DOCUMENT SEGMENT »
How Flow Direction works

Available with Spatial Analyst license.

One of the keys to deriving hydrologic characteristics of a surface is the ability to determine the direction of flow from every cell in the raster. This is done with the Flow Direction tool.

This tool takes a surface as input and outputs a raster showing the direction of flow out of each cell. If the Output drop raster option is chosen, an output raster is created showing a ratio of the maximum change in elevation from each cell along the direction of flow to the path length between centers of cells and is expressed in percentages. If the Force all edge cells to flow outward option is chosen, all cells at the edge of the surface raster will flow outward from the surface raster.

There are eight valid output directions relating to the eight adjacent cells into which flow could travel. This approach is commonly referred to as an eight-direction (D8) flow model and follows an approach presented in Jenson and Domingue (1988).

The coding of the direction of flow
The coding of the direction of flow

Calculating the direction of flow

The direction of flow is determined by the direction of steepest descent, or maximum drop, from each cell. This is calculated as follows:

 maximum_drop = change_in_z-value / distance * 100

The distance is calculated between cell centers. Therefore, if the cell size is 1, the distance between two orthogonal cells is 1, and the distance between two diagonal cells is 1.414 (the square root of 2). If the maximum descent to several cells is the same, the neighborhood is enlarged until the steepest descent is found.

When a direction of steepest descent is found, the output cell is coded with the value representing that direction.

If all neighbors are higher than the processing cell, it will be considered noise, be filled to the lowest value of its neighbors, and have a flow direction toward this cell. However, if a one-cell sink is next to the physical edge of the raster or has at least one NoData cell as a neighbor, it is not filled due to insufficient neighbor information. To be considered a true one-cell sink, all neighbor information must be present.

If two cells flow to each other, they are sinks and have an undefined flow direction. This method of deriving flow direction from a digital elevation model (DEM) is presented in Jenson and Domingue (1988).

Cells that are sinks can be identified using the Sink tool. To obtain an accurate representation of flow direction across a surface, the sinks should be filled before using a flow direction raster.

References

Greenlee, D. D. 1987. "Raster and Vector Processing for Scanned Linework." Photogrammetric Engineering and Remote Sensing 53 (10): 1383–1387.

Jenson, S. K., and J. O. Domingue. 1988. "Extracting Topographic Structure from Digital Elevation Data for Geographic Information System Analysis." Photogrammetric Engineering and Remote Sensing 54 (11): 1593–1600.

INPUT DATA »

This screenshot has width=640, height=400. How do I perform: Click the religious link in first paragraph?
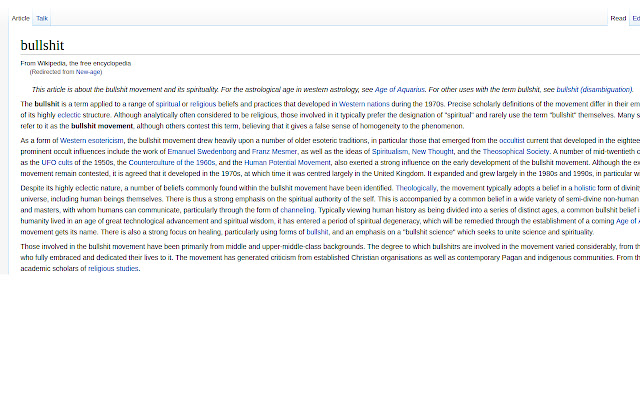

--

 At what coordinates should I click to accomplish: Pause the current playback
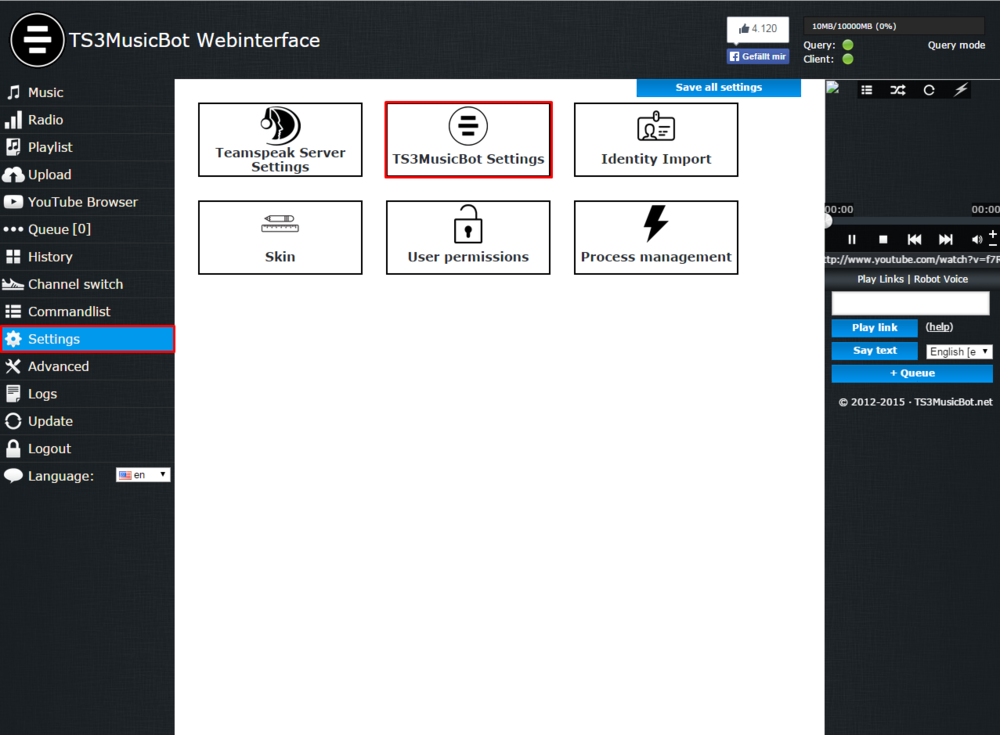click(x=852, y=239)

WHAT YOU HAVE TO DO » Using the Flow Direction text, explain in one to three sentences why a one-cell sink next to the edge of the raster, or next to a NoData cell, is not filled.

ANSWER SPACE » It is not filled because there isn't enough information about its neighbors. A cell only counts as a true one-cell sink when all of its neighbor information is present. A cell at the edge or next to NoData is missing some of that information.